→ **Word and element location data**
--- BEGIN ---
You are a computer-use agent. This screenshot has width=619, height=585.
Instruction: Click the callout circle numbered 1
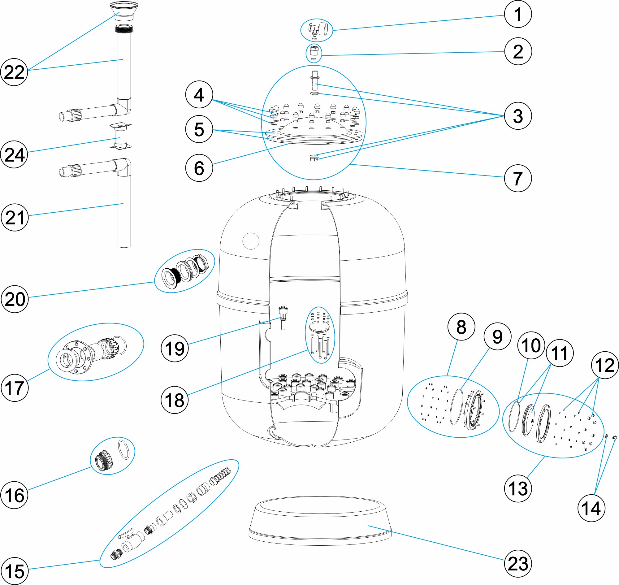518,14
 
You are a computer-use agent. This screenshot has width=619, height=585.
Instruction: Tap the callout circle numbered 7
518,178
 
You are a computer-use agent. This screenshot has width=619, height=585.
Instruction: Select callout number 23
518,564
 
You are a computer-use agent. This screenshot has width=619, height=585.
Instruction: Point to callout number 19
175,348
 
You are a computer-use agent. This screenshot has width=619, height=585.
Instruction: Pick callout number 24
14,154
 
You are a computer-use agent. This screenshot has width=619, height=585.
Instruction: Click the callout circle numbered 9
497,336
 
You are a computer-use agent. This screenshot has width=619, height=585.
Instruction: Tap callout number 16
14,495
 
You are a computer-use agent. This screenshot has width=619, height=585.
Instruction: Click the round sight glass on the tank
251,241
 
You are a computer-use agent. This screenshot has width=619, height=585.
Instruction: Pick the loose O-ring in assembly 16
124,450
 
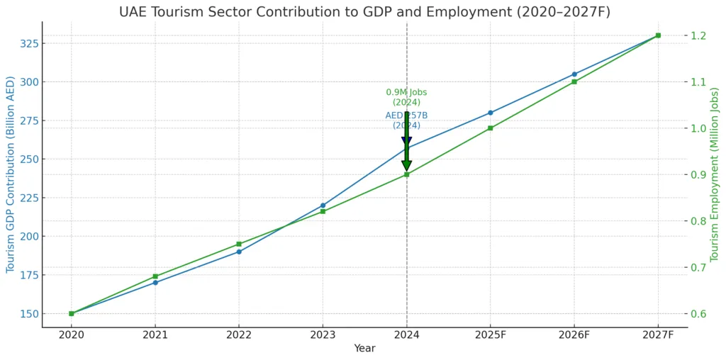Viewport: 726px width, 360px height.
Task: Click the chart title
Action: (364, 11)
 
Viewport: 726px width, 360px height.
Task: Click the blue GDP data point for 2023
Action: (323, 206)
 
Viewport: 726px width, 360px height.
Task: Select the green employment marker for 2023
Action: (323, 211)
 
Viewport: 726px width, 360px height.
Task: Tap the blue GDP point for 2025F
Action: (490, 113)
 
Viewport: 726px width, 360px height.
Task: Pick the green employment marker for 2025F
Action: (490, 128)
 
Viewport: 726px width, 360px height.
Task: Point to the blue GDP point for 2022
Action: (239, 252)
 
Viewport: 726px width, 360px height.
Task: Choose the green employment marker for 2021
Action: (155, 276)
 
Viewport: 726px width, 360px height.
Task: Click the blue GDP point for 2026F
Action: (574, 74)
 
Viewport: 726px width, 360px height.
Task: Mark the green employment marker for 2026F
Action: (574, 82)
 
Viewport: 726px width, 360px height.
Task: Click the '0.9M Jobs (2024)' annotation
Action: (406, 98)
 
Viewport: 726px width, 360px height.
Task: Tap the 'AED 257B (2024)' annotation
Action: (406, 120)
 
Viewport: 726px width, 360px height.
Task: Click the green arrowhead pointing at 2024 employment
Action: (406, 167)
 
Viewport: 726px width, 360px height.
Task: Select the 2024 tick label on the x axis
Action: (406, 334)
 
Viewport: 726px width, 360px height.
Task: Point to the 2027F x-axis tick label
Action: (658, 334)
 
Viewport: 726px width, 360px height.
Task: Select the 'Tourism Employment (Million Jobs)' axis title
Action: (715, 174)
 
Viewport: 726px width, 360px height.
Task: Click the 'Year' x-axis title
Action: (364, 349)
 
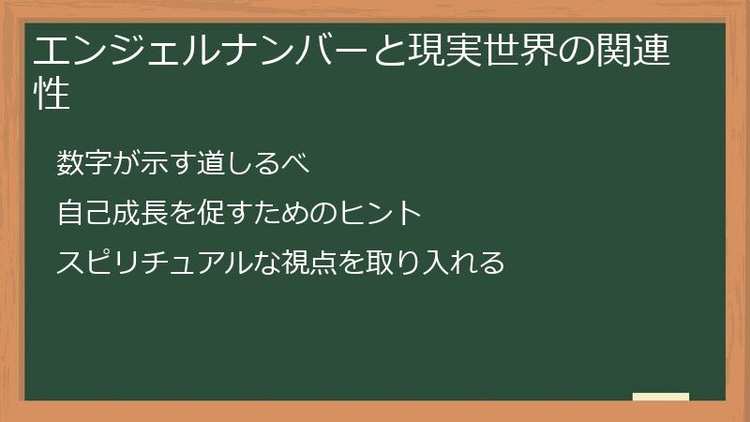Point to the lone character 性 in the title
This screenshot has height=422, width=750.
click(x=52, y=94)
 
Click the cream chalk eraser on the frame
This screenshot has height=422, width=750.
click(x=661, y=398)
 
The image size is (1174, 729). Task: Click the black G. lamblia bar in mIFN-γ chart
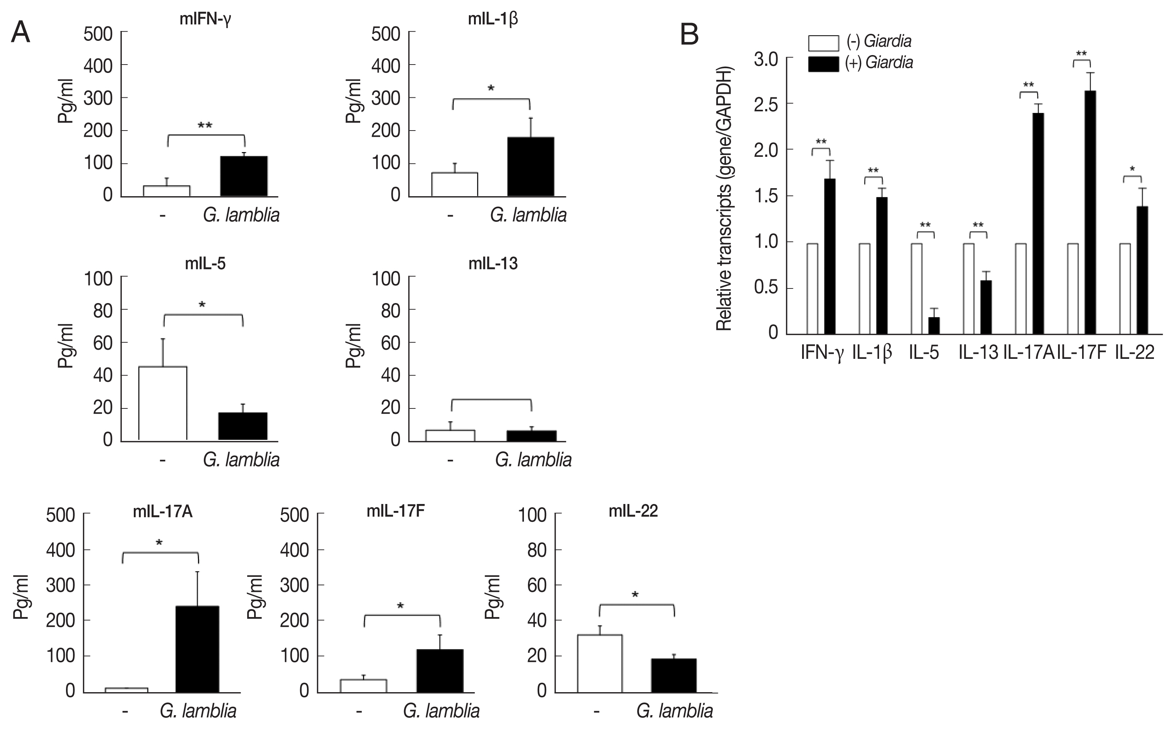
--- END ---
→ **What is being asked**
Rewrite the rows from the line containing "Click the cream chalk eraser on the frame" through the end of the rows, inclusive, with "cream" replaced by "white" and everything else left unchanged. Leave the pictures out of the answer.

→ **The output**
Click the white chalk eraser on the frame
This screenshot has height=422, width=750.
click(x=661, y=398)
 
The image size is (1174, 729). Task: Click the black G. lamblia bar in mIFN-γ chart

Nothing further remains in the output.